Simplified Discussion on How DataRevelation Works (US patent 7,225,113)

                                                                 Purpose

DataRevelation automatically finds a world-class statistical model and approximates missing data.  It is hoped that the power and easy use of this tool will shed new light on your specific data as well as facilitate new avenues of thought about the subject of data analysis.

                                                                 Details                              

DataRevelation's models take this generalized form:  y = k1f(x1) + k2(x2) + k3f(x3) + ... + b where f(x1) is some function of independent variable x1, f(x2) is some function of independent variable x2, etc. The constants k1, k2, etc. will be omitted from the following discussion for simplicity.

The first task is to determine which independent variable is most important.  This is found by plotting the dependent variable (y) versus common transformations of each independent variable.  The one with the best fit is determined to be the most important.

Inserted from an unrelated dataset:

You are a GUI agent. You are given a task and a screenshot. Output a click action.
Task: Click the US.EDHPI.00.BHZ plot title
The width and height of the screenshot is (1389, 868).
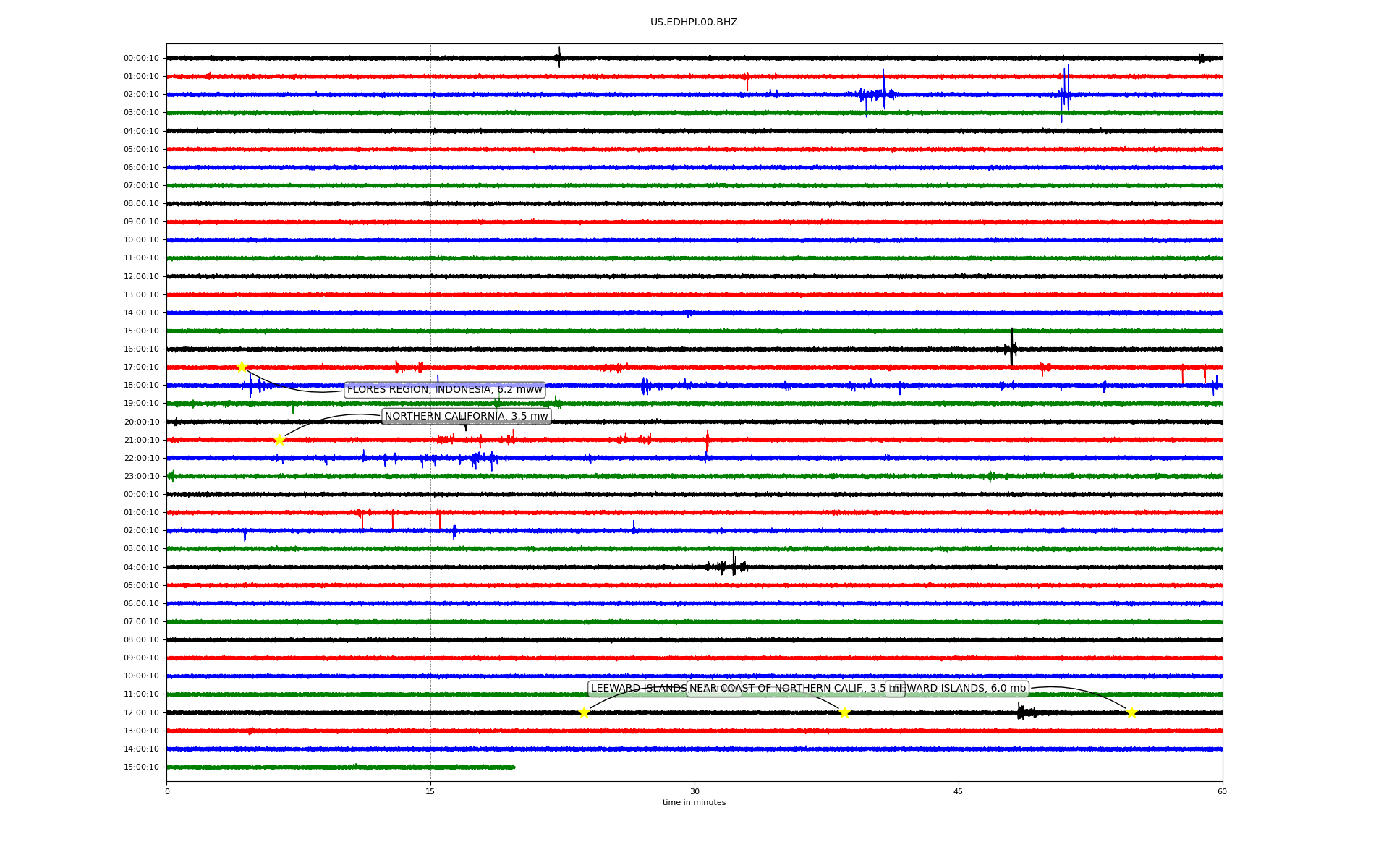coord(693,22)
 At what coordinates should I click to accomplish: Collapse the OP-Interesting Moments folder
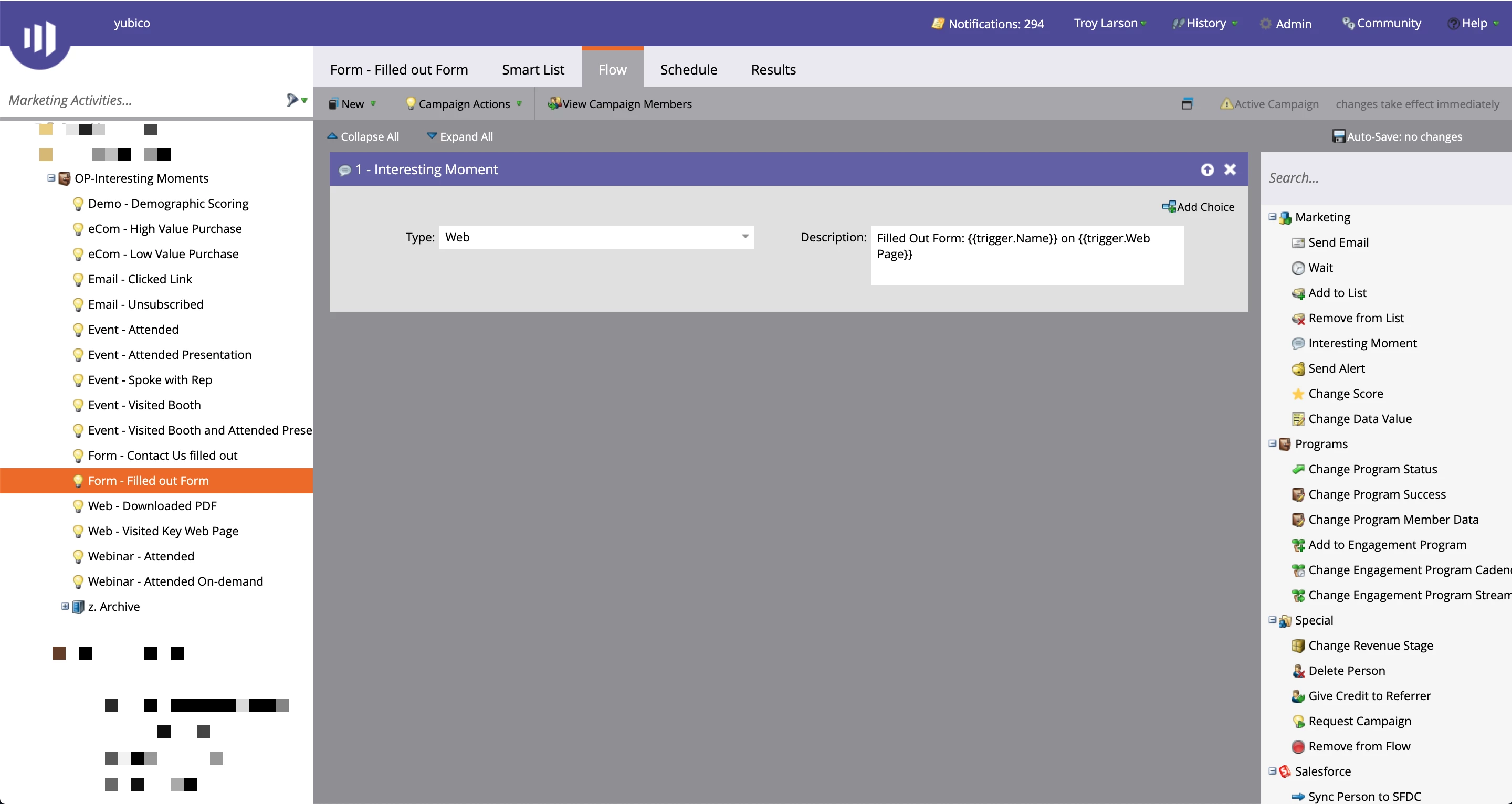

The next step is to determine the optimum function of the most important independent variable (let's assume it is x1).  DataRevelation uses a combination of finesse and brute strength to find the transformation of x1 that gives the best fit when plotted against the dependent variable (y).

This yields a model with only one independent variable taking this form: y = f(x1) + b1.  The goal of the next step is to determine the next most important independent variable (let's assume it is x2) and create a model of the form y = f(x1) + f(x2) + b2.  The component of the dependent variable (y) that can be attributed to the most important independent variable (x1) is removed by subtracting the calculated values of (y) from the observed values of (y).  This is equivalent to y - f(x1) - b1 = f(x2) + b''.  Y - f(x1) - b1 is also called the residual of x1 which can be written as residual(x1).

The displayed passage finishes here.